I have been thinking about animals lately.

One of my biggest personal takeaways from my stay in Ithaca last year is all the perspective I gained about the natural world. However brief, staying in an environment where I can go into the woods everyday or go for hikes whenever I wanted to did the city girl that is me a ton of good.

Thinking about it now, a lot of the people and friends I met there were either conscious about their meat consumption or were vegetarian. It makes sense as our work revolved around animals and, ultimately, conservation.


I admit that I have been ignorant about why people actually become vegetarians, and I’ve never really taken the time to learn about it properly. Meat is a very big part of Filipino culture and cuisine, and that is the reality I grew up with. We have big commercial animal farms, but a lot of people (especially the ones in the provinces and the small vendors in the markets) just raise enough animals to sell, or for their families to eat day to day. It’s also a reality in our developing country that so many people have nothing to eat that it’s a shame to be picky with food, and to refuse whatever is served at the table or whatever you can afford.

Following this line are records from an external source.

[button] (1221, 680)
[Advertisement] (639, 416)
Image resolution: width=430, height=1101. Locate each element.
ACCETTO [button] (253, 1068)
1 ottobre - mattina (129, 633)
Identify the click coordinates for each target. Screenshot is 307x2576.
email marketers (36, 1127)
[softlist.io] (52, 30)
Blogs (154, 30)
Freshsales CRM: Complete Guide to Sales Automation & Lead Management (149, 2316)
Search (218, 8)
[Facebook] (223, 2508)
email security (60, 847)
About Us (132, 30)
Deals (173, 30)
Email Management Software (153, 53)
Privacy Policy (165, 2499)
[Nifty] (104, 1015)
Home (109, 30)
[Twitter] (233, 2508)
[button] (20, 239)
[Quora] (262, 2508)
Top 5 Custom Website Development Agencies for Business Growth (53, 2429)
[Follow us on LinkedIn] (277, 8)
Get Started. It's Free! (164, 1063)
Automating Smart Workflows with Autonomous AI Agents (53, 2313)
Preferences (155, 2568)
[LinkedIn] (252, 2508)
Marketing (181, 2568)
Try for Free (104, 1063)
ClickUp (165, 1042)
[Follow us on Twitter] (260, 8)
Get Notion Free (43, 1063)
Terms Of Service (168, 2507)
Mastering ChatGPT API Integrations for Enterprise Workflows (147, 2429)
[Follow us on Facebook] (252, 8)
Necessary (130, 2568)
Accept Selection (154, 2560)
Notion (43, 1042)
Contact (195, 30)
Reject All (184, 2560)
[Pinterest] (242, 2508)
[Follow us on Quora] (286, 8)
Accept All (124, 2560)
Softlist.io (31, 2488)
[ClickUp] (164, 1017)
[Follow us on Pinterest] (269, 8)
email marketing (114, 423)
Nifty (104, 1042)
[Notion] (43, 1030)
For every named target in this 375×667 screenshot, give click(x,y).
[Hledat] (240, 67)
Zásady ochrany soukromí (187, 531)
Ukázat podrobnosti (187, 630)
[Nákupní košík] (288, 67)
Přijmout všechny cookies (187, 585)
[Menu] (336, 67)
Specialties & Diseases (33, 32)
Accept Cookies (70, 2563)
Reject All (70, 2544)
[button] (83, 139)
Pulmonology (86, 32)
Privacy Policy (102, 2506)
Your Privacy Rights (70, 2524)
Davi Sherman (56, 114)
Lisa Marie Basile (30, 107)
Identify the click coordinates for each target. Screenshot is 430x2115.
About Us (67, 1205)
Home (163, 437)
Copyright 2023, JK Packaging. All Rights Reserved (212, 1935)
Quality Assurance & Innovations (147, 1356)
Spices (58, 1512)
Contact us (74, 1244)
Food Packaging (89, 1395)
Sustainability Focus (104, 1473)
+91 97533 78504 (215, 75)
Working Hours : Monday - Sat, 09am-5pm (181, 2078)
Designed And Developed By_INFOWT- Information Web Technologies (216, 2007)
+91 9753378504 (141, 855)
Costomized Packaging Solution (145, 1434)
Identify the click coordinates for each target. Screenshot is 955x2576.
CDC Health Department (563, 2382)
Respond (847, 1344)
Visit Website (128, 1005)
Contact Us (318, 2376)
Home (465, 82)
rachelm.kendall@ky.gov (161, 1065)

However, I really appreciate having gained a wider perspective about eating animals these past months. Reading about it, having conversations about it, and watching conservation documentaries have taught me a couple of things:

A) meat consumption at the rate and scale that the world runs on now has adverse effects on the way the environment works. Overfarming, horrible industry practices, illegal trade. They say the biggest step we can take to reduce our carbon footprint is to stop eating animals (and to reduce air travel!). Also, I learned that the reason some restaurants in Hong Kong don’t allow photography is because they use illegally harvested ingredients in some of their dishes.

B) Most of the creatures we eat ARE sentient beings. Octopi and pigs, they taste very good, but they are also very intelligent animals.


OK. I’m not going to pretend: I can’t go vegetarian, at least that’s how I feel now. I still need and want meat. But! I guess my more immediate goal right now is to eat in moderation and opt for more naturally-prepared food. Be more conscious about my fish choices, and, especially when I do get to choose, try harder to eat more plants than animals. Learning to cook good food (versus the easier route of having instant junky food all the time) for myself during my internship, I found that vegetables are easier to buy and cook if you’re just making food for one, so that’s something that worked out well to get me to eat less meat.


On a different note, I’ve also been thinking about the other things besides food that relate to animals on some level: toiletries, cosmetics, and art materials.


A lot of toiletries and cosmetic companies test on animals, and it’s always a very good idea to be conscious of this. Here’s a good list of cruelty-free brands and those that do test on animals. Now you know~


As for art materials, I’ve read a lot of things about the regulation on Kolinsky brushes in the US, and this really made me change my mind about getting another one. Kolinsky brushes are amazing, there’s no doubt about that, and they last a long time if you take good care of them. I’ve had mine for years and was looking online to get another one in a different size, but now I know I’ll go for the synthetic ones instead. The weasels aren’t endangered, but they are on the CITES list of animals that may be endangered or extinct due to international trade. Read more about the regulation here.

I’m not sure how the rest of my art materials fare in terms of being green. I do use a lot of paper, so that in itself I guess is sadly not too friendly on the trees?


So. A lot of energy goes into the production or harvest of everything that we use,  but I think conservation has more to do with balance than just giving up everything. It’s always good to know more, and be aware of where the little things we do and buy are in the grand scheme of things.